Listed entries:
┌──

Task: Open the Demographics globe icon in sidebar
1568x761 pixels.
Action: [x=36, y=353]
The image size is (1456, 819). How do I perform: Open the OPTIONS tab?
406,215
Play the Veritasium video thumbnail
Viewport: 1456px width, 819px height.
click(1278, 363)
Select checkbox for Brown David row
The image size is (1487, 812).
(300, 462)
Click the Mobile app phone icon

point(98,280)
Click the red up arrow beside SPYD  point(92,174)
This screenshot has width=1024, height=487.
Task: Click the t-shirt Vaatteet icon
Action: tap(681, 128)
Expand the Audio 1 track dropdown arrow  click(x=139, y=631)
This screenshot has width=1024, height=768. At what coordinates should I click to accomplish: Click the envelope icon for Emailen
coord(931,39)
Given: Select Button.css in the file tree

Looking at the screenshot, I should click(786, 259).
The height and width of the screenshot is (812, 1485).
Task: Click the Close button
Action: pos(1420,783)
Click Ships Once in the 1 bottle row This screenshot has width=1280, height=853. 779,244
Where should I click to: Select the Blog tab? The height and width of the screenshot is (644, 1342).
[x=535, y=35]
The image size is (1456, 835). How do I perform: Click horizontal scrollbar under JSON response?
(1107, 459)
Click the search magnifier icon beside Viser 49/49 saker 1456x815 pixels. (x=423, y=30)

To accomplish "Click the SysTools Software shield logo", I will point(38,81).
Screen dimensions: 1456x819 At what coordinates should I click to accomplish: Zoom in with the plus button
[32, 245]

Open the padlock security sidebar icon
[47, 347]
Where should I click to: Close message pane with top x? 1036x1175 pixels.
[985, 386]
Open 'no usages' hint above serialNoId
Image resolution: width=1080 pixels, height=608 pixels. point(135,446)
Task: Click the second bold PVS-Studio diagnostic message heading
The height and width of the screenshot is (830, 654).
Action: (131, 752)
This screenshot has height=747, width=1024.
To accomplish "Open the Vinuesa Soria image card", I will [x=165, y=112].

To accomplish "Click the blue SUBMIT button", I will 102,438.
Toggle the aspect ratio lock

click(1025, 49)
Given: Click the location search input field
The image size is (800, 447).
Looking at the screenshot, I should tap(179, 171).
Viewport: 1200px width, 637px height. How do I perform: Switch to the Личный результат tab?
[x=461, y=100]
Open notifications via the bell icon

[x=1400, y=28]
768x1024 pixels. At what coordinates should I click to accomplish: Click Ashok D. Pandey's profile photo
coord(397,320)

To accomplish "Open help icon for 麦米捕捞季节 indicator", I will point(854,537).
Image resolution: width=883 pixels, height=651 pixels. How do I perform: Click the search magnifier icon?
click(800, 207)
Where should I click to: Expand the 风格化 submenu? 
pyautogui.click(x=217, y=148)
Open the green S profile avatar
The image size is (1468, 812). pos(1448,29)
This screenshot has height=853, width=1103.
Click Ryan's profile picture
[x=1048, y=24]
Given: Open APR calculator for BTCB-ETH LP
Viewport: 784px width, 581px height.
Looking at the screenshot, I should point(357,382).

└──

Task objective:
Please turn all of the data above into a numbered list with one item per line, leaving out the blank lines.

Reply to the exercise:
1. Task: Open the Demographics globe icon in sidebar
2. 1568x761 pixels.
3. Action: [x=36, y=353]
4. The image size is (1456, 819). How do I perform: Open the OPTIONS tab?
5. 406,215
6. Play the Veritasium video thumbnail
7. Viewport: 1456px width, 819px height.
8. click(1278, 363)
9. Select checkbox for Brown David row
10. The image size is (1487, 812).
11. (300, 462)
12. Click the Mobile app phone icon
13. point(98,280)
14. Click the red up arrow beside SPYD  point(92,174)
15. This screenshot has width=1024, height=487.
16. Task: Click the t-shirt Vaatteet icon
17. Action: tap(681, 128)
18. Expand the Audio 1 track dropdown arrow  click(x=139, y=631)
19. This screenshot has width=1024, height=768. At what coordinates should I click to accomplish: Click the envelope icon for Emailen
20. coord(931,39)
21. Given: Select Button.css in the file tree
22. Looking at the screenshot, I should click(786, 259).
23. The height and width of the screenshot is (812, 1485).
24. Task: Click the Close button
25. Action: pos(1420,783)
26. Click Ships Once in the 1 bottle row This screenshot has width=1280, height=853. 779,244
27. Where should I click to: Select the Blog tab? The height and width of the screenshot is (644, 1342).
28. [x=535, y=35]
29. The image size is (1456, 835). How do I perform: Click horizontal scrollbar under JSON response?
30. (1107, 459)
31. Click the search magnifier icon beside Viser 49/49 saker 1456x815 pixels. (x=423, y=30)
32. To accomplish "Click the SysTools Software shield logo", I will point(38,81).
33. Screen dimensions: 1456x819 At what coordinates should I click to accomplish: Zoom in with the plus button
34. [32, 245]
35. Open the padlock security sidebar icon
36. [47, 347]
37. Where should I click to: Close message pane with top x? 1036x1175 pixels.
38. [985, 386]
39. Open 'no usages' hint above serialNoId
40. Image resolution: width=1080 pixels, height=608 pixels. point(135,446)
41. Task: Click the second bold PVS-Studio diagnostic message heading
42. The height and width of the screenshot is (830, 654).
43. Action: (131, 752)
44. This screenshot has height=747, width=1024.
45. To accomplish "Open the Vinuesa Soria image card", I will [x=165, y=112].
46. To accomplish "Click the blue SUBMIT button", I will 102,438.
47. Toggle the aspect ratio lock
48. click(1025, 49)
49. Given: Click the location search input field
50. The image size is (800, 447).
51. Looking at the screenshot, I should tap(179, 171).
52. Viewport: 1200px width, 637px height. How do I perform: Switch to the Личный результат tab?
53. [x=461, y=100]
54. Open notifications via the bell icon
55. [x=1400, y=28]
56. 768x1024 pixels. At what coordinates should I click to accomplish: Click Ashok D. Pandey's profile photo
57. coord(397,320)
58. To accomplish "Open help icon for 麦米捕捞季节 indicator", I will point(854,537).
59. Image resolution: width=883 pixels, height=651 pixels. How do I perform: Click the search magnifier icon?
60. click(800, 207)
61. Where should I click to: Expand the 风格化 submenu? 
62. pyautogui.click(x=217, y=148)
63. Open the green S profile avatar
64. The image size is (1468, 812). pos(1448,29)
65. This screenshot has height=853, width=1103.
66. Click Ryan's profile picture
67. [x=1048, y=24]
68. Given: Open APR calculator for BTCB-ETH LP
69. Viewport: 784px width, 581px height.
70. Looking at the screenshot, I should point(357,382).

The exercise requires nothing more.